13.3 Amendment; Waiver. All modifications to this Agreement must be in writing and signed by both Failure or delay of either party to exercise any right or remedy hereunder shall not constitute a waiver of rights or remedies under this Agreement.

13.4 Subcontracting. Fresche may subcontract any and all of its services, obligations and rights under this Agreement to its Affiliates without notice or consent of Customer. Fresche will be responsible for all acts and omissions of its Affiliates in connection with this Agreement. Customer acknowledges that Fresche Affiliates may perform any obligations or exercise any rights of Fresche hereunder.

13.5 Third-Party Beneficiaries. Notwithstanding Section 2, Nothing in this Agreement shall confer or be construed as conferring on any other third party any benefit or the right to enforce any express or implied term of this Agreement, except in the case of Fresche to Fresche Affiliates.

13.6 Governing Law. This Agreement shall be governed by and construed in accordance with the laws of the State of Delaware, excluding its conflicts of laws principles, regardless of where any action may be brought. The Customer hereby agrees to submit to the non-exclusive jurisdiction of the state and federal courts of the State of Delaware.

13.7 Entire Agreement. This Agreement is the exclusive statement of the terms and conditions between the parties with respect to the matters set forth herein, and supersedes all other agreements, negotiations, representations, tender documents, and proposals, written and oral. Any additional or conflicting provisions contained in Customer’s purchase order shall not apply.

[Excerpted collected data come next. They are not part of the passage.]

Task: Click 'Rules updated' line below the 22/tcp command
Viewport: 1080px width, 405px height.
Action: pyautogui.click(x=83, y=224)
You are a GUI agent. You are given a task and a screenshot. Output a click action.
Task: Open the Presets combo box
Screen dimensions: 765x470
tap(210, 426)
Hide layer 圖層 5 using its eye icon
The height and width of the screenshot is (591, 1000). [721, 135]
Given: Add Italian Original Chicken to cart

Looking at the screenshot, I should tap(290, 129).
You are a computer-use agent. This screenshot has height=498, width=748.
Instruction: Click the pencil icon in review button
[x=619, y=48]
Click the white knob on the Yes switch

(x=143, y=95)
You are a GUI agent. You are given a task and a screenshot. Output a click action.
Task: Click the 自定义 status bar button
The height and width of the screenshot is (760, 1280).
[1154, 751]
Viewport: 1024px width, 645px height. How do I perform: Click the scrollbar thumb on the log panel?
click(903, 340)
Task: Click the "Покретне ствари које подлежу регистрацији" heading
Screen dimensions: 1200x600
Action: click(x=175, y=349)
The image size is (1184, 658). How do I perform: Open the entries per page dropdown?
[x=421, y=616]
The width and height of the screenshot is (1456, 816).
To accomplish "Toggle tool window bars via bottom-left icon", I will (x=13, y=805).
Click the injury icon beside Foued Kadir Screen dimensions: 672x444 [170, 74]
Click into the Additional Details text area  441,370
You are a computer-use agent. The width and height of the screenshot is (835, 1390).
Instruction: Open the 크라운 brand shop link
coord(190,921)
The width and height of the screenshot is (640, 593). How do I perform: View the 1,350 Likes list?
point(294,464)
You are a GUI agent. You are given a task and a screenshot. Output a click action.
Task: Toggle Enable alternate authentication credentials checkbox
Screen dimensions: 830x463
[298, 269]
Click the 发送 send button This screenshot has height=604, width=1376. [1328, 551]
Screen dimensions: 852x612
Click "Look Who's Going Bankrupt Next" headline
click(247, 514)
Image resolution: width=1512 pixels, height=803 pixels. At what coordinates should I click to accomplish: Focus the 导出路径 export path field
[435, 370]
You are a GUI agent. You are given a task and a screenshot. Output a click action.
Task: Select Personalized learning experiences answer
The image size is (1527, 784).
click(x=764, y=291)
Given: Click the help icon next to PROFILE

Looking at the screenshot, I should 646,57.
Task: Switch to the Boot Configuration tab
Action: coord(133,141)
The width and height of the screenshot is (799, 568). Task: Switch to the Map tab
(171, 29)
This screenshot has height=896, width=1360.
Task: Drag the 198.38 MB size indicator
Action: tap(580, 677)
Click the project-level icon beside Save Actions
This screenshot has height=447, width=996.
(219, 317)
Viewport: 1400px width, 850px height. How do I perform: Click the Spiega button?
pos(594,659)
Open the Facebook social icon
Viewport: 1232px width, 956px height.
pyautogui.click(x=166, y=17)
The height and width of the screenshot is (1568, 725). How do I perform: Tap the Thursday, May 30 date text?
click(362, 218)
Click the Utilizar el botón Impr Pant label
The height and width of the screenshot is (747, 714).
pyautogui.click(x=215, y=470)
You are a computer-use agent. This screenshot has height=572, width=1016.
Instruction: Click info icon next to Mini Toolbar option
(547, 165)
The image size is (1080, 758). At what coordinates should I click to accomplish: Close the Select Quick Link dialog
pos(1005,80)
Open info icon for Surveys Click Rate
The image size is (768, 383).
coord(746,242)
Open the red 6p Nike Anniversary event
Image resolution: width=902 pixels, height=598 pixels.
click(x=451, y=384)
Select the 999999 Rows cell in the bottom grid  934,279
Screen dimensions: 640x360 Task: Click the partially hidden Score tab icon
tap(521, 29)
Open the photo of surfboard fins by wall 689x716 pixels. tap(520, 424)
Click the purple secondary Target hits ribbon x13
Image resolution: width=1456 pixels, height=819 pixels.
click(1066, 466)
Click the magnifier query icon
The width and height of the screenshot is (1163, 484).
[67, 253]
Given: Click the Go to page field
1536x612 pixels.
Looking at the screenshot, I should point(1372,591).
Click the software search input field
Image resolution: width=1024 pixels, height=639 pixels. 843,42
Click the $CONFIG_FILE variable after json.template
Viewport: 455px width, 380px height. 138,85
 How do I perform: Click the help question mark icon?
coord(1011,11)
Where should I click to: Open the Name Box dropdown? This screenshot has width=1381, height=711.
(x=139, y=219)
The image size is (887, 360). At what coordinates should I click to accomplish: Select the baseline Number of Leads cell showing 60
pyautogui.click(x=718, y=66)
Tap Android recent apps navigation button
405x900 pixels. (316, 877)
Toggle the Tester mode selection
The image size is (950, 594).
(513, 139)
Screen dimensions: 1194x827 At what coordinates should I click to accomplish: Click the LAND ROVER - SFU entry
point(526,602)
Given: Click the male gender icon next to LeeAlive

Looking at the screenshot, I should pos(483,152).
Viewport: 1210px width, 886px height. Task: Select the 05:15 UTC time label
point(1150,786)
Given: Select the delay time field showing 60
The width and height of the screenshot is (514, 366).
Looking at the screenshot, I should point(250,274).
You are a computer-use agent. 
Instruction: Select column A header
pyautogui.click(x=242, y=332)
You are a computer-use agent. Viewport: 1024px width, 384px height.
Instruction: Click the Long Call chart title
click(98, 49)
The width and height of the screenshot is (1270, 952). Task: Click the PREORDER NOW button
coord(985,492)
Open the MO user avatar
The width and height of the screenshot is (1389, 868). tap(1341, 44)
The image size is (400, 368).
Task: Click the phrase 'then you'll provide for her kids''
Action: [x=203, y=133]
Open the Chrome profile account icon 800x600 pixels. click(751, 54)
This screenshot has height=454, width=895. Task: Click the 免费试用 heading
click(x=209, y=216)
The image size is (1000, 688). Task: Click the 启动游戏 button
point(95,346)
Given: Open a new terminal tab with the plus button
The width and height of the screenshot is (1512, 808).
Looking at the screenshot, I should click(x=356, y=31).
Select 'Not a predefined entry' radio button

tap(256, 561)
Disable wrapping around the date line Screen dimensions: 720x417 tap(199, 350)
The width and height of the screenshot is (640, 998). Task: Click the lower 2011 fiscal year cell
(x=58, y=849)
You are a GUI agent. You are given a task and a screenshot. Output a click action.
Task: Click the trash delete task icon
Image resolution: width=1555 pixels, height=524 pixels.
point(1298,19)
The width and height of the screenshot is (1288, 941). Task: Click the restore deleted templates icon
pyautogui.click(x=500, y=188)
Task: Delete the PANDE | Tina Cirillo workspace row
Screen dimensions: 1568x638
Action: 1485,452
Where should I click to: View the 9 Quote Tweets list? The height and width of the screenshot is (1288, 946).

13.8 Severability. If any provision of this Agreement is held unenforceable or inoperative by any court of competent jurisdiction, either in whole or in part, the remaining provisions shall be given full force and effect to the extent not inconsistent with the original terms of this Agreement.

13.9 Notices. Any notice given hereunder shall be sent in writing to the other party’s business address set forth on the Cover Page or to such other party and address as such party shall most recently have designated in writing. Notices directed to Fresche shall be sent “Attention: Legal Department”.

13.10 Publicity. In consideration of the license(s) granted hereunder, Fresche may (a) identify Customer in published lists of licensees of Fresche software, (b) issue press releases announcing general details of Customer’s purchase of Fresche Software (but not stating license fees or Customer quotes without Customer’s prior approval), and (c) describe Customer’s successful use of the Software in published articles. Customer may, upon request, review such materials in advance of publication.

13.11 Survival. The obligations set forth in Sections 2.5, 3, 5, 7, 10, 11, 12 and 13 shall survive termination or expiration of this Agreement.